J'ose à peine regarder ces images sinistres car la solitude ou la simple évocation de la solitude m'est rigoureusement contre indiquée. Le vétérinaire l'a bien dit: je fais de l'anxiété de détachement.

C'est comme une sorte d'allergie.

Rien que de voir ce bougre en train de faire une partie d'échec contre lui-même, j'ai des bouffées de chaleur et surtout, une irrépressible envie de réduire en miette la garniture du canapé (c'est un symptôme habituel pour les chiens souffrant d'anxiété de détachement)

Le premier tableau de chaque épisode présente le plus souvent une scène d'une singulière banalité et l'atmosphère n'en est que plus inquiétante.
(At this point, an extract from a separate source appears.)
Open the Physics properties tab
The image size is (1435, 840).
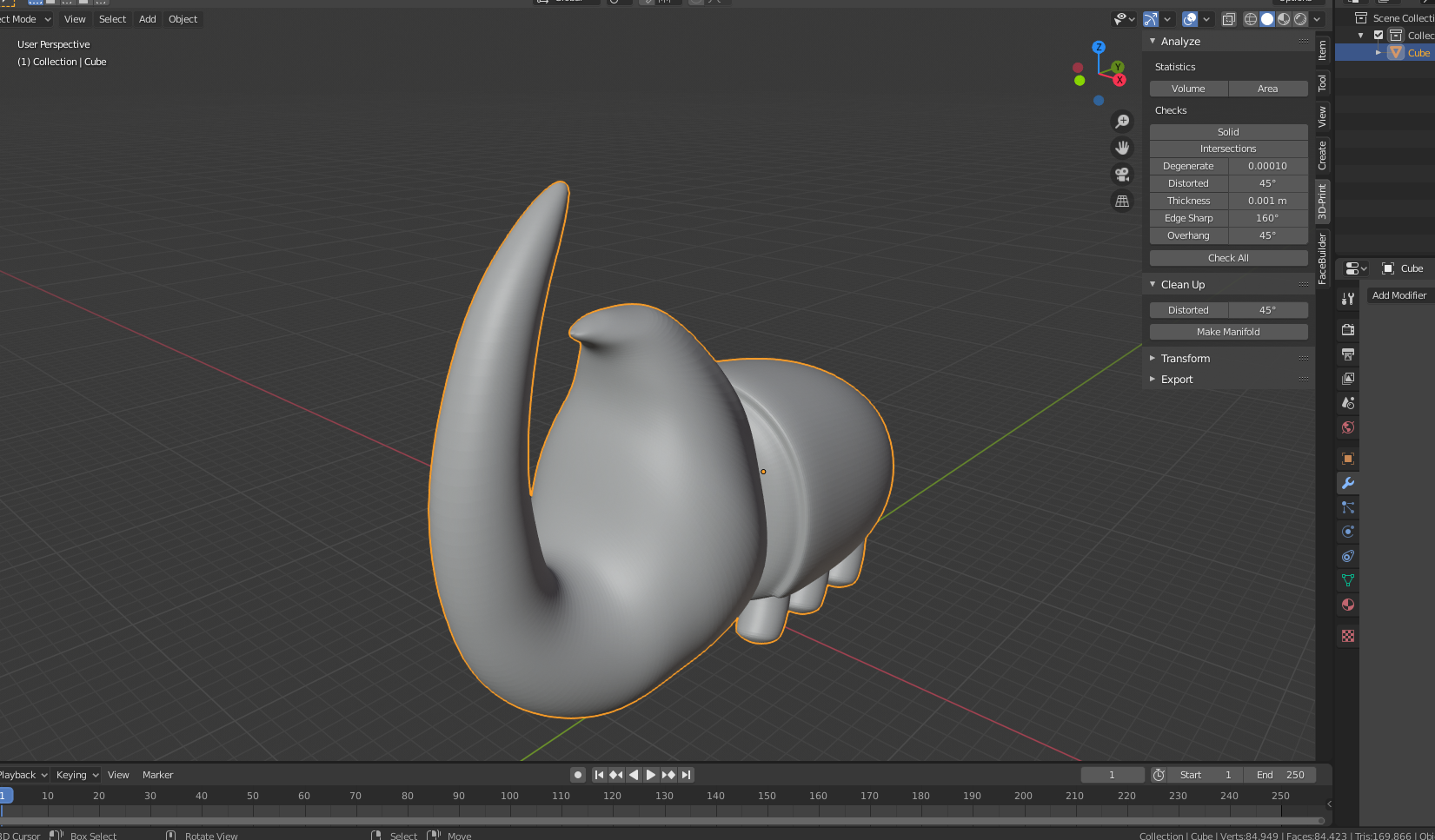(x=1348, y=532)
Le sentiment d'isolement est encore plus effroyable lorsque l'individu s'obstine à l'ignorer, ou lorsqu'un triste pantin se trouve à évoluer dans la foule, une foule mobile, toujours affairée à ses activités quotidiennes.

Pourtant, cette foule ne vous paraît pas froide et insensible; Elle est même souvent humaine et pleine de bonne volonté.
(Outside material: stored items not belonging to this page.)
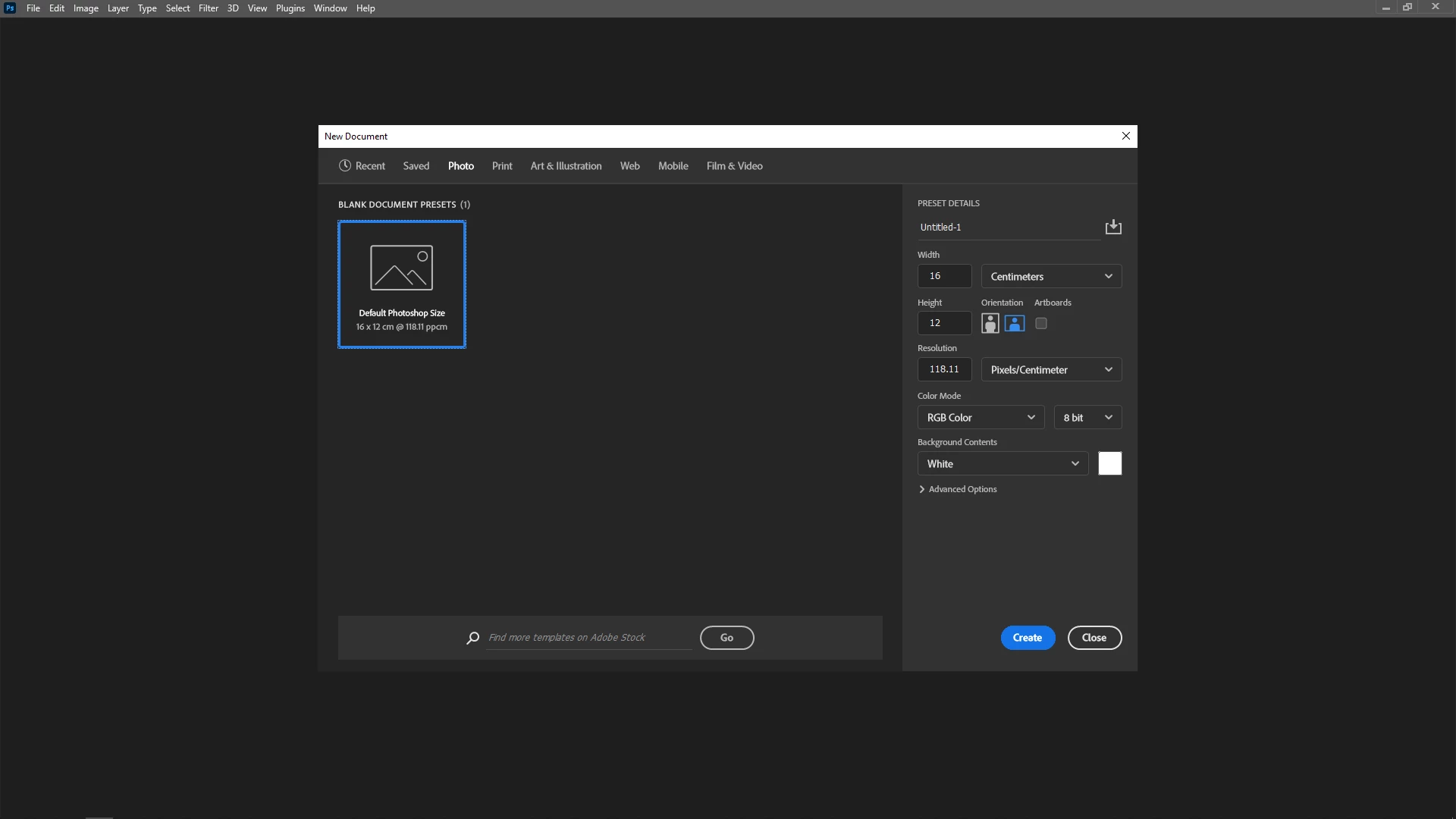Select landscape orientation icon
This screenshot has height=819, width=1456.
pyautogui.click(x=1015, y=323)
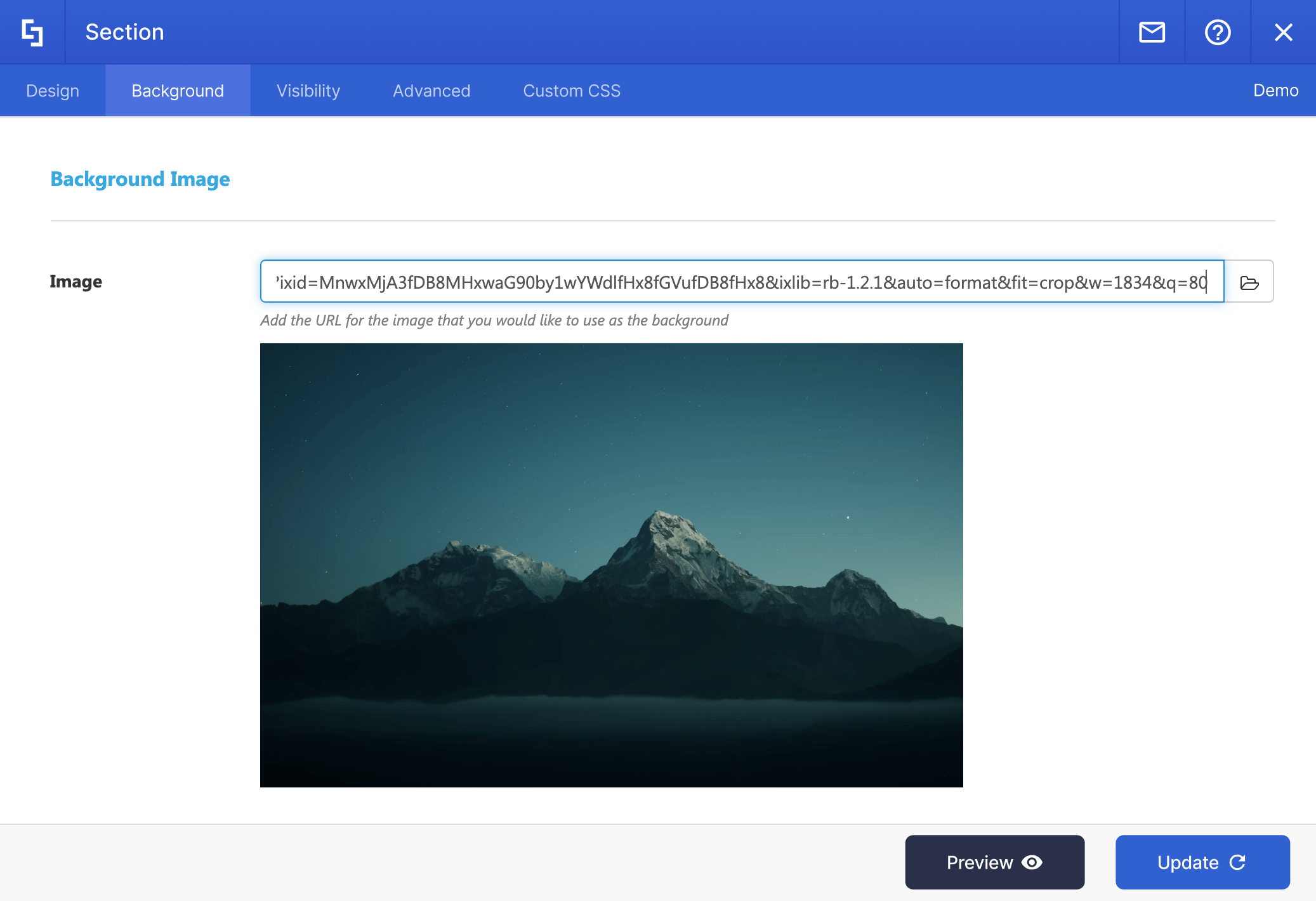Open the Visibility tab
This screenshot has height=901, width=1316.
click(x=308, y=91)
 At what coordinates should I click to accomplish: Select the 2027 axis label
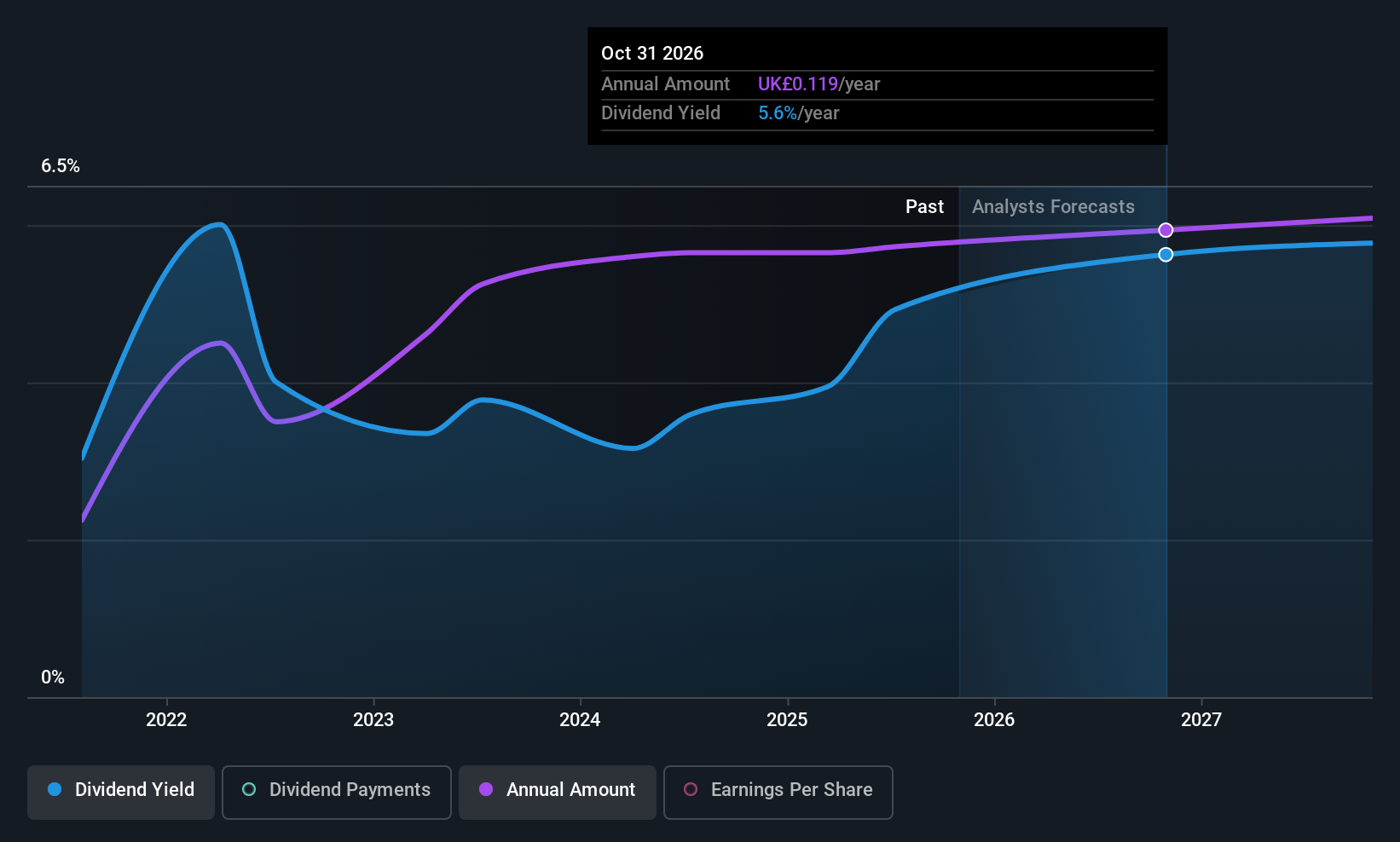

Simplement, un être va lui échapper totalement.

Elle n'en a pas conscience et n'en aura jamais conscience, contrairement au protagoniste principal.
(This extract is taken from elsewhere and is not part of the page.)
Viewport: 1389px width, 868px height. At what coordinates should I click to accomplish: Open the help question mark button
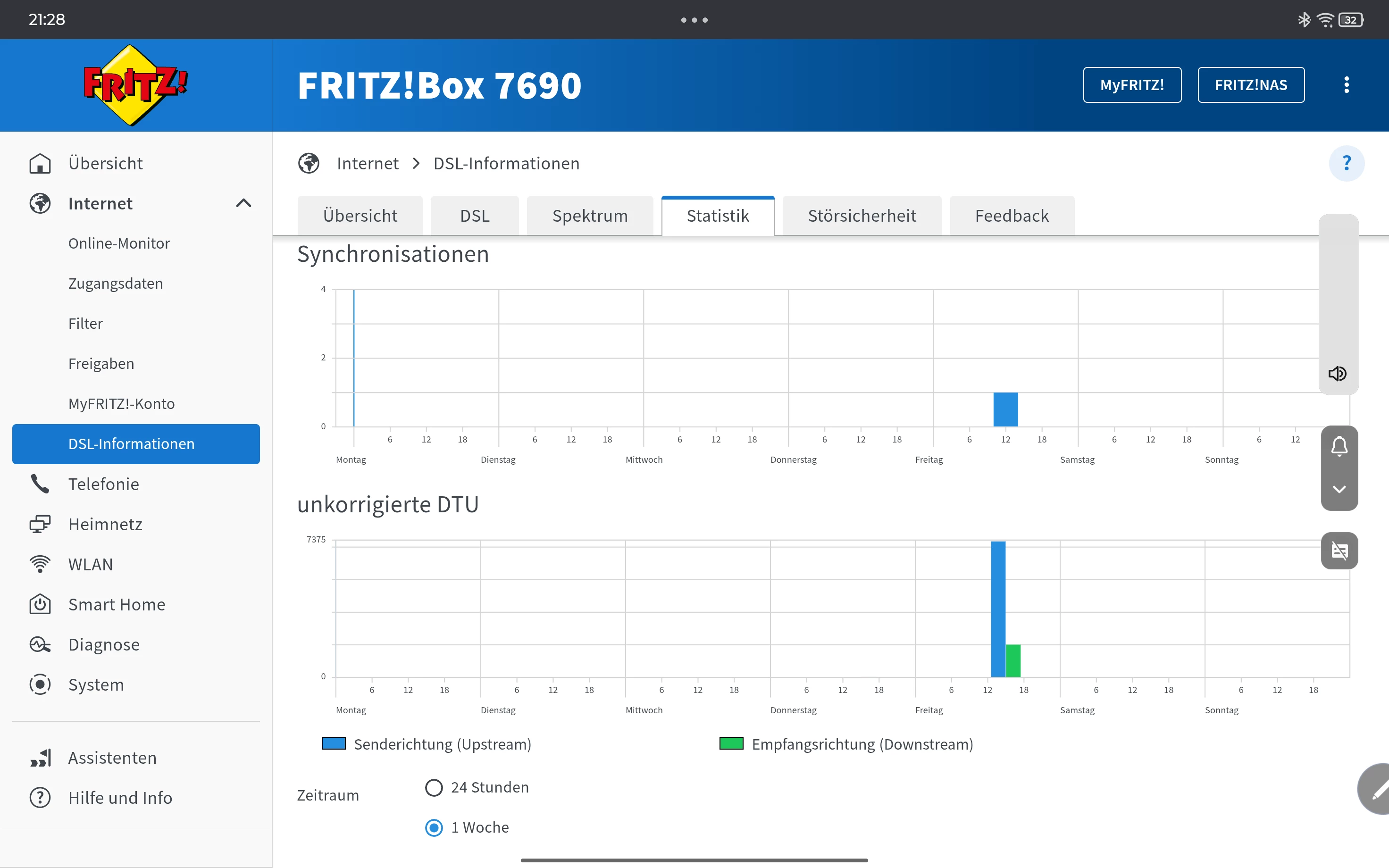tap(1346, 163)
C'est bien le ressenti de ce décalage qui est insupportable, d'autant plus insupportable qu'il ne conduit pas à la folie: la victime aura jusqu'à la fin conscience d'avoir été projetée, de façon irréversible, dans un univers fait de solitude et de néant, un univers que côtoie notre quotidien sans ne jamais le rencontrer.

Ce voyageur solitaire finira par avoir le sentiment de n'avoir jamais existé.

L'enfer de l'isolement, qui renvoie à la négation de l'existence, n'épargnera pas non plus ce passionné de lecture qui n'aspirait paradoxalement qu'à une profonde solitude.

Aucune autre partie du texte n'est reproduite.